--- Dataset content Enclosed Below ---
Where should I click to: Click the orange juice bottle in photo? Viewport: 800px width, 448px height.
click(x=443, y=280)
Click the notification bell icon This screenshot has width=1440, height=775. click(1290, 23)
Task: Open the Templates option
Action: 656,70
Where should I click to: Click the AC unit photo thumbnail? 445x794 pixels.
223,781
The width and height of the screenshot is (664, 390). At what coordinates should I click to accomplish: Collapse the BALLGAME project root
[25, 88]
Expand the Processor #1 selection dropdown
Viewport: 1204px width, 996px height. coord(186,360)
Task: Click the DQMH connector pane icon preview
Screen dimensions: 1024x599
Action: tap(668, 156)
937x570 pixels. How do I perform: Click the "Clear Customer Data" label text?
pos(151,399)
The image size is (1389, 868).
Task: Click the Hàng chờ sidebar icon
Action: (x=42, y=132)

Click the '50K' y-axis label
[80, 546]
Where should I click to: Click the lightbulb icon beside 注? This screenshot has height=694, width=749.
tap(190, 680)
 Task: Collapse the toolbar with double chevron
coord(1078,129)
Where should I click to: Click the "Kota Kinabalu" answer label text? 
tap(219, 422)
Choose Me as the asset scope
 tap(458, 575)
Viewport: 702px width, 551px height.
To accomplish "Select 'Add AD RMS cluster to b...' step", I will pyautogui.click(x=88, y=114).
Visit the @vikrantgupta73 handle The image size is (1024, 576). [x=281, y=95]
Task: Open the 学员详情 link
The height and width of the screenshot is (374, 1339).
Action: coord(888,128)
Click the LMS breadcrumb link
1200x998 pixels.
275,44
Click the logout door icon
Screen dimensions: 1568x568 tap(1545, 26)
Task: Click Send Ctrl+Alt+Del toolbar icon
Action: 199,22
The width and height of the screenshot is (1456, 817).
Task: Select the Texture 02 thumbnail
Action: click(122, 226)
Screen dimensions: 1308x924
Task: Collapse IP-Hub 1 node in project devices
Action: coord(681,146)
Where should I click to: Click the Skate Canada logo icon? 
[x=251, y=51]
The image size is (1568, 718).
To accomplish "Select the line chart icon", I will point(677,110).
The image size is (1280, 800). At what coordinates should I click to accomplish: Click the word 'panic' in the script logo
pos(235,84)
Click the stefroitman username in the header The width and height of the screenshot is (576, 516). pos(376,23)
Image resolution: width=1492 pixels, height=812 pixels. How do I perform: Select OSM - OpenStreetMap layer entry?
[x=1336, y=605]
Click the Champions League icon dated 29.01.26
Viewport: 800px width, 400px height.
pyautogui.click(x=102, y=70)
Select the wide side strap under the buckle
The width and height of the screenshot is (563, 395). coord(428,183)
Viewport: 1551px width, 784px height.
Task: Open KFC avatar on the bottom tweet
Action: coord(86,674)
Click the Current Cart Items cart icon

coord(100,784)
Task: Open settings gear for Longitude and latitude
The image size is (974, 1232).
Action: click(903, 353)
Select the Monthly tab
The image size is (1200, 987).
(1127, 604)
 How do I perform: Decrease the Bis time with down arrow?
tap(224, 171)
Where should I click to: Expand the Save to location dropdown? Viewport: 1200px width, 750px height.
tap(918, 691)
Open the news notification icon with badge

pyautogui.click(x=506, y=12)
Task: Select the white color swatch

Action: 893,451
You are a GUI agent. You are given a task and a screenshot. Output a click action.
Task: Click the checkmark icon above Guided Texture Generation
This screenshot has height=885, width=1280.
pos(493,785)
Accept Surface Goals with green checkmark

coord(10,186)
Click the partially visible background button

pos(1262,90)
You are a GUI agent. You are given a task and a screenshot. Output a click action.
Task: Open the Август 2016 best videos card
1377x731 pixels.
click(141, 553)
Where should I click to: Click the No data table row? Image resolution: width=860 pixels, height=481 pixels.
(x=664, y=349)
--- End of Enclosed Dataset content ---
#### Activity
An exact copy of the lines above, from the one containing "answer label text?" through the one containing "Task: Open settings", is the whole of the answer.

#### Worked solution
Where should I click to: Click the "Kota Kinabalu" answer label text? 
tap(219, 422)
Choose Me as the asset scope
 tap(458, 575)
Viewport: 702px width, 551px height.
To accomplish "Select 'Add AD RMS cluster to b...' step", I will pyautogui.click(x=88, y=114).
Visit the @vikrantgupta73 handle The image size is (1024, 576). [x=281, y=95]
Task: Open the 学员详情 link
The height and width of the screenshot is (374, 1339).
Action: coord(888,128)
Click the LMS breadcrumb link
1200x998 pixels.
275,44
Click the logout door icon
Screen dimensions: 1568x568 tap(1545, 26)
Task: Click Send Ctrl+Alt+Del toolbar icon
Action: 199,22
The width and height of the screenshot is (1456, 817).
Task: Select the Texture 02 thumbnail
Action: click(122, 226)
Screen dimensions: 1308x924
Task: Collapse IP-Hub 1 node in project devices
Action: coord(681,146)
Where should I click to: Click the Skate Canada logo icon? 
[x=251, y=51]
The image size is (1568, 718).
To accomplish "Select the line chart icon", I will point(677,110).
The image size is (1280, 800). At what coordinates should I click to accomplish: Click the word 'panic' in the script logo
pos(235,84)
Click the stefroitman username in the header The width and height of the screenshot is (576, 516). pos(376,23)
Image resolution: width=1492 pixels, height=812 pixels. How do I perform: Select OSM - OpenStreetMap layer entry?
[x=1336, y=605]
Click the Champions League icon dated 29.01.26
Viewport: 800px width, 400px height.
pyautogui.click(x=102, y=70)
Select the wide side strap under the buckle
The width and height of the screenshot is (563, 395). coord(428,183)
Viewport: 1551px width, 784px height.
Task: Open KFC avatar on the bottom tweet
Action: coord(86,674)
Click the Current Cart Items cart icon

coord(100,784)
Task: Open settings gear for Longitude and latitude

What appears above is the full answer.